Items for locating text and elements
BEGIN

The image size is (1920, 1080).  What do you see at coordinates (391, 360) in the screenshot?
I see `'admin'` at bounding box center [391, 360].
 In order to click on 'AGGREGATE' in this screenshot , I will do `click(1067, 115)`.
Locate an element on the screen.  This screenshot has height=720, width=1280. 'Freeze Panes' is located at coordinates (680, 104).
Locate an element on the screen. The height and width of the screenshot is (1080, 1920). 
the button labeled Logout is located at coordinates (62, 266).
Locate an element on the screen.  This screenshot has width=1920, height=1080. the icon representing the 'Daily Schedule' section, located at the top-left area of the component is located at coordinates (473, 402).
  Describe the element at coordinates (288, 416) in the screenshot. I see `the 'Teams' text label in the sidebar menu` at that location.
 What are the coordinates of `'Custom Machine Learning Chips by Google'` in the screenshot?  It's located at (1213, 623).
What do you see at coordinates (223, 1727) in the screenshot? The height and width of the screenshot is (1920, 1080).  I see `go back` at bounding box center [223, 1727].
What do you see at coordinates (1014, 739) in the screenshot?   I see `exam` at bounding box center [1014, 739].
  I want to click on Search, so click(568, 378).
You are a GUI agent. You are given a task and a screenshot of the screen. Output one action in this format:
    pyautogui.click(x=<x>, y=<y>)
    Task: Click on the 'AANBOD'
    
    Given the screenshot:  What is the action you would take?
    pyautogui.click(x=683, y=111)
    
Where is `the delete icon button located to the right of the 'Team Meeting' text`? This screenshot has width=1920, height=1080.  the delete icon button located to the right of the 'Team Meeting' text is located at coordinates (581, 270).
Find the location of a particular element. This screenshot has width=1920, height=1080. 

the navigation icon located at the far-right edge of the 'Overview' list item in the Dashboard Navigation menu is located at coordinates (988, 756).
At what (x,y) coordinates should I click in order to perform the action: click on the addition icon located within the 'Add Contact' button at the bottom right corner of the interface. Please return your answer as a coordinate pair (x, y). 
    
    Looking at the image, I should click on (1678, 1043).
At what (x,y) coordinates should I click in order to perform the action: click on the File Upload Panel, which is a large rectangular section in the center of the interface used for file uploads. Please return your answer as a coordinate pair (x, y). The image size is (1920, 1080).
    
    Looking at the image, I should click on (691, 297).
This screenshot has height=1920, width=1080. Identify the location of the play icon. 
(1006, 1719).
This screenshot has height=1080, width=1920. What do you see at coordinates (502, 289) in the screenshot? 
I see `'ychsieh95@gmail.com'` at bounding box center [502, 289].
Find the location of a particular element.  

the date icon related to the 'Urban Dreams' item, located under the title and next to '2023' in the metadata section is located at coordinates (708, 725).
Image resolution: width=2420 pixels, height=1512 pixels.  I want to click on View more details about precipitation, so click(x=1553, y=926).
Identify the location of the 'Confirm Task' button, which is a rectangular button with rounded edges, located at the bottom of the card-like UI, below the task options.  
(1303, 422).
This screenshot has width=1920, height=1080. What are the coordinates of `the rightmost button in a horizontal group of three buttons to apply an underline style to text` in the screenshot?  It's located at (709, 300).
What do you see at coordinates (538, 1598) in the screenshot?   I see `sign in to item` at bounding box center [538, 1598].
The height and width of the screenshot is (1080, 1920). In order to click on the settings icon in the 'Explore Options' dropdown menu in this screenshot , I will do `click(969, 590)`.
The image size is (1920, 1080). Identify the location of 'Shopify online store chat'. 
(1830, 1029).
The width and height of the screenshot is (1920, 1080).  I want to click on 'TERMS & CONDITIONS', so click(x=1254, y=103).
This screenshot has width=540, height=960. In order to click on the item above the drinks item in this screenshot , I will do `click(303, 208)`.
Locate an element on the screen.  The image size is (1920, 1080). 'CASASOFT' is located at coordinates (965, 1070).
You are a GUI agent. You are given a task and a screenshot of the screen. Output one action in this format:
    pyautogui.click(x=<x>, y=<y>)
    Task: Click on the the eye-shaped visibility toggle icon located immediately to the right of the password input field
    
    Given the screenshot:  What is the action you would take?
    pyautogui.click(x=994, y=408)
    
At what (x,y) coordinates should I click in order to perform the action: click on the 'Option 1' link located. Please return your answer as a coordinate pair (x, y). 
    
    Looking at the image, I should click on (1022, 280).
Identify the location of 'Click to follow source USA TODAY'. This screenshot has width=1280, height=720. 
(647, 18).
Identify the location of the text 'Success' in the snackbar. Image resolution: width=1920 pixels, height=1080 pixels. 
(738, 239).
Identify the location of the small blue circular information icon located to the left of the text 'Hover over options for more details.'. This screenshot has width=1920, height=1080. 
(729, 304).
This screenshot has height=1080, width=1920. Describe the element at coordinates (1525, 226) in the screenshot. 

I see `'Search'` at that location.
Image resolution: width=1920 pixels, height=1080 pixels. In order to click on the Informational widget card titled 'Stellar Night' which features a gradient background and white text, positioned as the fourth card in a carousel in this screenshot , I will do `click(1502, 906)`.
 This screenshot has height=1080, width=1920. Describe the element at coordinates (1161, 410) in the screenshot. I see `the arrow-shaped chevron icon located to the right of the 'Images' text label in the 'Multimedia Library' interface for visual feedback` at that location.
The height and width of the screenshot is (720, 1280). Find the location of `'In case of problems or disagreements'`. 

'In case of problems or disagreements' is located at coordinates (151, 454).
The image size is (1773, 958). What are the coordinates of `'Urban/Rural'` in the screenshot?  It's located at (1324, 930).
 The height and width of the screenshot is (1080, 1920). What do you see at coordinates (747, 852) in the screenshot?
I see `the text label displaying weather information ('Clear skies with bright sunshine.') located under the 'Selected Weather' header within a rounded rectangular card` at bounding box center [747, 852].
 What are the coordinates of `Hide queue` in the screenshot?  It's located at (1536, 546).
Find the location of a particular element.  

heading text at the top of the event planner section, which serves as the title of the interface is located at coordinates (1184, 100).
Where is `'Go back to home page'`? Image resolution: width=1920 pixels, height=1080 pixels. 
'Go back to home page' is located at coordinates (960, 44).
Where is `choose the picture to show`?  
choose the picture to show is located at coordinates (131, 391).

END

Please write out all of the items above again, changing "a particular element" to "a specific element" and leaving everything else as it is.

The image size is (1920, 1080).  What do you see at coordinates (391, 360) in the screenshot?
I see `'admin'` at bounding box center [391, 360].
 In order to click on 'AGGREGATE' in this screenshot , I will do `click(1067, 115)`.
Locate an element on the screen.  This screenshot has height=720, width=1280. 'Freeze Panes' is located at coordinates (680, 104).
Locate an element on the screen. The height and width of the screenshot is (1080, 1920). 
the button labeled Logout is located at coordinates (62, 266).
Locate an element on the screen.  This screenshot has width=1920, height=1080. the icon representing the 'Daily Schedule' section, located at the top-left area of the component is located at coordinates (473, 402).
  Describe the element at coordinates (288, 416) in the screenshot. I see `the 'Teams' text label in the sidebar menu` at that location.
 What are the coordinates of `'Custom Machine Learning Chips by Google'` in the screenshot?  It's located at (1213, 623).
What do you see at coordinates (223, 1727) in the screenshot? The height and width of the screenshot is (1920, 1080).  I see `go back` at bounding box center [223, 1727].
What do you see at coordinates (1014, 739) in the screenshot?   I see `exam` at bounding box center [1014, 739].
  I want to click on Search, so click(568, 378).
You are a GUI agent. You are given a task and a screenshot of the screen. Output one action in this format:
    pyautogui.click(x=<x>, y=<y>)
    Task: Click on the 'AANBOD'
    
    Given the screenshot:  What is the action you would take?
    pyautogui.click(x=683, y=111)
    
Where is `the delete icon button located to the right of the 'Team Meeting' text`? This screenshot has width=1920, height=1080.  the delete icon button located to the right of the 'Team Meeting' text is located at coordinates (581, 270).
Find the location of a specific element. This screenshot has width=1920, height=1080. 

the navigation icon located at the far-right edge of the 'Overview' list item in the Dashboard Navigation menu is located at coordinates (988, 756).
At what (x,y) coordinates should I click in order to perform the action: click on the addition icon located within the 'Add Contact' button at the bottom right corner of the interface. Please return your answer as a coordinate pair (x, y). 
    
    Looking at the image, I should click on (1678, 1043).
At what (x,y) coordinates should I click in order to perform the action: click on the File Upload Panel, which is a large rectangular section in the center of the interface used for file uploads. Please return your answer as a coordinate pair (x, y). The image size is (1920, 1080).
    
    Looking at the image, I should click on (691, 297).
This screenshot has height=1920, width=1080. Identify the location of the play icon. 
(1006, 1719).
This screenshot has height=1080, width=1920. What do you see at coordinates (502, 289) in the screenshot? 
I see `'ychsieh95@gmail.com'` at bounding box center [502, 289].
Find the location of a specific element.  

the date icon related to the 'Urban Dreams' item, located under the title and next to '2023' in the metadata section is located at coordinates (708, 725).
Image resolution: width=2420 pixels, height=1512 pixels.  I want to click on View more details about precipitation, so click(x=1553, y=926).
Identify the location of the 'Confirm Task' button, which is a rectangular button with rounded edges, located at the bottom of the card-like UI, below the task options.  
(1303, 422).
This screenshot has width=1920, height=1080. What are the coordinates of `the rightmost button in a horizontal group of three buttons to apply an underline style to text` in the screenshot?  It's located at (709, 300).
What do you see at coordinates (538, 1598) in the screenshot?   I see `sign in to item` at bounding box center [538, 1598].
The height and width of the screenshot is (1080, 1920). In order to click on the settings icon in the 'Explore Options' dropdown menu in this screenshot , I will do `click(969, 590)`.
The image size is (1920, 1080). Identify the location of 'Shopify online store chat'. 
(1830, 1029).
The width and height of the screenshot is (1920, 1080).  I want to click on 'TERMS & CONDITIONS', so click(x=1254, y=103).
This screenshot has width=540, height=960. In order to click on the item above the drinks item in this screenshot , I will do `click(303, 208)`.
Locate an element on the screen.  The image size is (1920, 1080). 'CASASOFT' is located at coordinates (965, 1070).
You are a GUI agent. You are given a task and a screenshot of the screen. Output one action in this format:
    pyautogui.click(x=<x>, y=<y>)
    Task: Click on the the eye-shaped visibility toggle icon located immediately to the right of the password input field
    
    Given the screenshot:  What is the action you would take?
    pyautogui.click(x=994, y=408)
    
At what (x,y) coordinates should I click in order to perform the action: click on the 'Option 1' link located. Please return your answer as a coordinate pair (x, y). 
    
    Looking at the image, I should click on (1022, 280).
Identify the location of 'Click to follow source USA TODAY'. This screenshot has width=1280, height=720. 
(647, 18).
Identify the location of the text 'Success' in the snackbar. Image resolution: width=1920 pixels, height=1080 pixels. 
(738, 239).
Identify the location of the small blue circular information icon located to the left of the text 'Hover over options for more details.'. This screenshot has width=1920, height=1080. 
(729, 304).
This screenshot has height=1080, width=1920. Describe the element at coordinates (1525, 226) in the screenshot. 

I see `'Search'` at that location.
Image resolution: width=1920 pixels, height=1080 pixels. In order to click on the Informational widget card titled 'Stellar Night' which features a gradient background and white text, positioned as the fourth card in a carousel in this screenshot , I will do `click(1502, 906)`.
 This screenshot has height=1080, width=1920. Describe the element at coordinates (1161, 410) in the screenshot. I see `the arrow-shaped chevron icon located to the right of the 'Images' text label in the 'Multimedia Library' interface for visual feedback` at that location.
The height and width of the screenshot is (720, 1280). Find the location of `'In case of problems or disagreements'`. 

'In case of problems or disagreements' is located at coordinates (151, 454).
The image size is (1773, 958). What are the coordinates of `'Urban/Rural'` in the screenshot?  It's located at (1324, 930).
 The height and width of the screenshot is (1080, 1920). What do you see at coordinates (747, 852) in the screenshot?
I see `the text label displaying weather information ('Clear skies with bright sunshine.') located under the 'Selected Weather' header within a rounded rectangular card` at bounding box center [747, 852].
 What are the coordinates of `Hide queue` in the screenshot?  It's located at (1536, 546).
Find the location of a specific element.  

heading text at the top of the event planner section, which serves as the title of the interface is located at coordinates (1184, 100).
Where is `'Go back to home page'`? Image resolution: width=1920 pixels, height=1080 pixels. 
'Go back to home page' is located at coordinates (960, 44).
Where is `choose the picture to show`?  
choose the picture to show is located at coordinates (131, 391).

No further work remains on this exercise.